Depreciation is provided principally on the straight-line method over estimated useful lives. Depreciation of assets of
certain regulated utility and energy subsidiaries is provided over recovery periods based on composite asset class lives
as agreed to by regulators.
Property, plant and equipment and assets held for lease are evaluated for impairment when events or changes in
circumstances indicate that the carrying value of such assets may not be recoverable or the assets meet the criteria of
held for sale. Upon the occurrence of a triggering event, the asset is reviewed to assess whether the estimated
undiscounted cash flows expected from the use of the asset plus residual value from the ultimate disposal exceeds the
carrying value of the asset. If the carrying value exceeds the estimated recoverable amounts, the asset is written down
to the estimated discounted present value of the expected future cash flows from using the asset. Impairment losses
are reflected in the Consolidated Statements of Earnings, except with respect to impairments of assets of certain
domestic regulated utility and energy subsidiaries where losses are offset by the establishment of a regulatory asset to
the extent recovery in future rates is probable.
(j) Goodwill
Goodwill represents the excess of the purchase price over the fair value of identifiable net assets acquired in business
acquisitions. Goodwill is evaluated for impairment at least annually. Evaluating goodwill for impairment involves a
two-step process. The first step is to estimate the fair value of the reporting unit. If the carrying amount of a reporting
unit, including goodwill, exceeds the estimated fair value, a second step is performed. Under the second step, the
identifiable assets, including identifiable intangible assets, and liabilities of the reporting unit are estimated at fair
value as of the current testing date. The excess of the estimated fair value of the reporting unit over the estimated fair
value of net assets establishes the implied value of goodwill. The excess of the recorded goodwill over the implied
value is charged to earnings as an impairment loss. A significant amount of judgment is required in estimating the fair
value of the reporting unit and performing goodwill impairment tests.
(k) Revenue recognition
Insurance premiums for prospective property/casualty insurance and reinsurance and health reinsurance policies are
earned in proportion to the level of protection provided. In most cases, premiums are recognized as revenues ratably
over the term of the contract with unearned premiums computed on a monthly or daily pro rata basis.
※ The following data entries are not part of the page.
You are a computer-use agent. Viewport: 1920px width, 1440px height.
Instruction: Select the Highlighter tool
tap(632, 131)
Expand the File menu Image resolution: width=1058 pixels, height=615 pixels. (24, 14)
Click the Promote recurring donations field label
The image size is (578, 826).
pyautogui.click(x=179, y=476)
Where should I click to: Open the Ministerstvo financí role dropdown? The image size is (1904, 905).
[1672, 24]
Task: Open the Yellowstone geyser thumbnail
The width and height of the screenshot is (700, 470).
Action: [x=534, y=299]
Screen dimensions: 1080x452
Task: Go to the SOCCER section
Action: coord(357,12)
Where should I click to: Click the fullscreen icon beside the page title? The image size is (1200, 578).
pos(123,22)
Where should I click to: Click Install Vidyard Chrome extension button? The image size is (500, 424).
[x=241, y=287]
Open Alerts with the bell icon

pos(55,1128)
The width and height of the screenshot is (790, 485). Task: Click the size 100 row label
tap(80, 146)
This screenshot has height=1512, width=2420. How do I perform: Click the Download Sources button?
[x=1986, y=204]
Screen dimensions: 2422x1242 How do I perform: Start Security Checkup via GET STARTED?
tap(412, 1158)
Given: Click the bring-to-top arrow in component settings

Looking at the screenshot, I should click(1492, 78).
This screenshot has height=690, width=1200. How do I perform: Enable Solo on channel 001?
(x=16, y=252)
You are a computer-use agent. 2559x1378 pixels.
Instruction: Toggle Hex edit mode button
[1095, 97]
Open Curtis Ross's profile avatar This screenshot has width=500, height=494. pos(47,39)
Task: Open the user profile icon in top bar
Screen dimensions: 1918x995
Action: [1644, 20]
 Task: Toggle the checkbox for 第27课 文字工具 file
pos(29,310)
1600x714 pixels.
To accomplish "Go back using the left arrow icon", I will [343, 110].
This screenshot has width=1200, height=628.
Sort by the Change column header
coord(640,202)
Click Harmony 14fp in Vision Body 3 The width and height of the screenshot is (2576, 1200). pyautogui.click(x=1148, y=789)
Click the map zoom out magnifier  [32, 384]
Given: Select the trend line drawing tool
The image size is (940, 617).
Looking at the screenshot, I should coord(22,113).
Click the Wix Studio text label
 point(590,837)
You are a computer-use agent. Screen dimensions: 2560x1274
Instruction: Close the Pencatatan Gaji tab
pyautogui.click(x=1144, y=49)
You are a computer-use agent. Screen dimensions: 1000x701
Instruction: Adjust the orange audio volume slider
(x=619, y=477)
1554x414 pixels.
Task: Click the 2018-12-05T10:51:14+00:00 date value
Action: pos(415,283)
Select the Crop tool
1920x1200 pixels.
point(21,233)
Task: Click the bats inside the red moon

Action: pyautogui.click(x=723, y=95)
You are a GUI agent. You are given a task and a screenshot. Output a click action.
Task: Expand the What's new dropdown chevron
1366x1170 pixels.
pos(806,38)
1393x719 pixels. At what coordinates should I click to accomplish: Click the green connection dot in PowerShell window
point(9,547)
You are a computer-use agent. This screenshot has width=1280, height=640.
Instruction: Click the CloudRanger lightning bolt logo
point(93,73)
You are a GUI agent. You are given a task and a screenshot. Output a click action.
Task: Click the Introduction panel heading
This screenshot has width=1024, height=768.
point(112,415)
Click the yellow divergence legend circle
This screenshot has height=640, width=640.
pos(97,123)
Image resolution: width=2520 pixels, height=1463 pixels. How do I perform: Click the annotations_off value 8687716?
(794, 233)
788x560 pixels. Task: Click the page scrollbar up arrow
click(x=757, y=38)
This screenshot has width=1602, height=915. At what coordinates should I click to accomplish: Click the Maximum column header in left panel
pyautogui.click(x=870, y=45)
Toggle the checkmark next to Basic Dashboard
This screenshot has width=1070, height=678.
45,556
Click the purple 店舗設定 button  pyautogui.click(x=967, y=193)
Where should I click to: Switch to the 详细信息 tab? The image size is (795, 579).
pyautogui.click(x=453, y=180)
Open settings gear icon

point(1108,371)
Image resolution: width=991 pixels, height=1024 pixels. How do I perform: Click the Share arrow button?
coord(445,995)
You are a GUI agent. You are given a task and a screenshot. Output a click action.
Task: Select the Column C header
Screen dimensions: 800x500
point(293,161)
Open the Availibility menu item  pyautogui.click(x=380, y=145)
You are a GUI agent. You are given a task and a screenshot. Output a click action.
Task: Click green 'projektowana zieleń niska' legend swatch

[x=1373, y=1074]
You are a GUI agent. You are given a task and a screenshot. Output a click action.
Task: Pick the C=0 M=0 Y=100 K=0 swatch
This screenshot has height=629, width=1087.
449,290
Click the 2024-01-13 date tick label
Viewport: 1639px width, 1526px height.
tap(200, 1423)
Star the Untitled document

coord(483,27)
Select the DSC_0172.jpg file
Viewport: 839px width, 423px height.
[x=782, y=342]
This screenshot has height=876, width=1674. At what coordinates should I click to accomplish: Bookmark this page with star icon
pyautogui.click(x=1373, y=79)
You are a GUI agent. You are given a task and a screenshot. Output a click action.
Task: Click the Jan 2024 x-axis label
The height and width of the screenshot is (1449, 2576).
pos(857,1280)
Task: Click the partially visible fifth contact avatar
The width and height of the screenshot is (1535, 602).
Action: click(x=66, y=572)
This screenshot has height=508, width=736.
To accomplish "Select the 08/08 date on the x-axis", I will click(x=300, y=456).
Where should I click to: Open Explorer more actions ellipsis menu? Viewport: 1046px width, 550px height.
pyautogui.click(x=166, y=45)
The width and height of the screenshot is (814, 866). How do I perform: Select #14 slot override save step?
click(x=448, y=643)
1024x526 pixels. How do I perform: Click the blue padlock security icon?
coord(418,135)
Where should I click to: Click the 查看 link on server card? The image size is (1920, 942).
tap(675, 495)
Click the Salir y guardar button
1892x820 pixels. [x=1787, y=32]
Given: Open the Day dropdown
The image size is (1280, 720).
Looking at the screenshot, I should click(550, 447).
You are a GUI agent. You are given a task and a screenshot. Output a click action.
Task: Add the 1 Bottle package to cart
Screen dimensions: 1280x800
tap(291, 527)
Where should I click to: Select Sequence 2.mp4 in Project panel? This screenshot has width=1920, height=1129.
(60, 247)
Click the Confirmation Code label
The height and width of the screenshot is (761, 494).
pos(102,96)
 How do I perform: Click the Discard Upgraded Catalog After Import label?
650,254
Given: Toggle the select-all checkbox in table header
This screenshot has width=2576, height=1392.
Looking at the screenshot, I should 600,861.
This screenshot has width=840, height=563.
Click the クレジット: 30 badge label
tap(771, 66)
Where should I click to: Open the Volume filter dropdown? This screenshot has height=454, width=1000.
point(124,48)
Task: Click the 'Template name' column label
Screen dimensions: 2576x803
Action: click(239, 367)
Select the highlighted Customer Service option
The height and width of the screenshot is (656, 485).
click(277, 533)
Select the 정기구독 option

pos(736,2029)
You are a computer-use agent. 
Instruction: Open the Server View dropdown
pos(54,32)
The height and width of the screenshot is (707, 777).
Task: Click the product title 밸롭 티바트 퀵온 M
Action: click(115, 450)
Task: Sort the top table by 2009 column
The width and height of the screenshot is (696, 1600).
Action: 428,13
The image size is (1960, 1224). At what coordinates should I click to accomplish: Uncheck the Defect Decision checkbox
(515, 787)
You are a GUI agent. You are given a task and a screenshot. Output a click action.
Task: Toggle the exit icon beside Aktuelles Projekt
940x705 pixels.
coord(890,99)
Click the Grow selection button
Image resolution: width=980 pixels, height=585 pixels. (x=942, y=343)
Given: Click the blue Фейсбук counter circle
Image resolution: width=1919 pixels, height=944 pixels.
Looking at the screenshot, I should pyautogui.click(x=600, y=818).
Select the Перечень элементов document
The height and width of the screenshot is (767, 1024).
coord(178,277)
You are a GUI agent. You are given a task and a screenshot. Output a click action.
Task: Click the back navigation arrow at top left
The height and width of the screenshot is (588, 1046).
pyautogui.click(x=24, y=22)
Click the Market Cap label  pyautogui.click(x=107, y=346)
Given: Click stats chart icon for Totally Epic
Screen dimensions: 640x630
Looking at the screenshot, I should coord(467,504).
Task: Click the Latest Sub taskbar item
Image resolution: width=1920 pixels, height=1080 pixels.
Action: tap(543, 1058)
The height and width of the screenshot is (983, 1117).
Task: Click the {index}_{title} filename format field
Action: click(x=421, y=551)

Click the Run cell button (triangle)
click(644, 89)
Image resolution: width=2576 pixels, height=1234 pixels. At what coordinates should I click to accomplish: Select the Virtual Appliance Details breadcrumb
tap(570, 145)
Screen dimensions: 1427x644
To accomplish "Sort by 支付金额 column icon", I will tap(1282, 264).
Premiums for
retroactive reinsurance property/casualty policies are earned at the inception of the contracts. Premiums for life
reinsurance contracts are earned when due. Premiums earned are stated net of amounts ceded to reinsurers. Premiums
are estimated with respect to certain reinsurance contracts where reports from ceding companies for the period are not
contractually due until after the balance sheet date. For contracts containing experience rating provisions, premiums
are based upon estimated loss experience under the contract.
Sales revenues derive from the sales of manufactured products and goods acquired for resale. Revenues from sales are
recognized upon passage of title to the customer, which generally coincides with customer pickup, product delivery or
acceptance, depending on terms of the sales arrangement.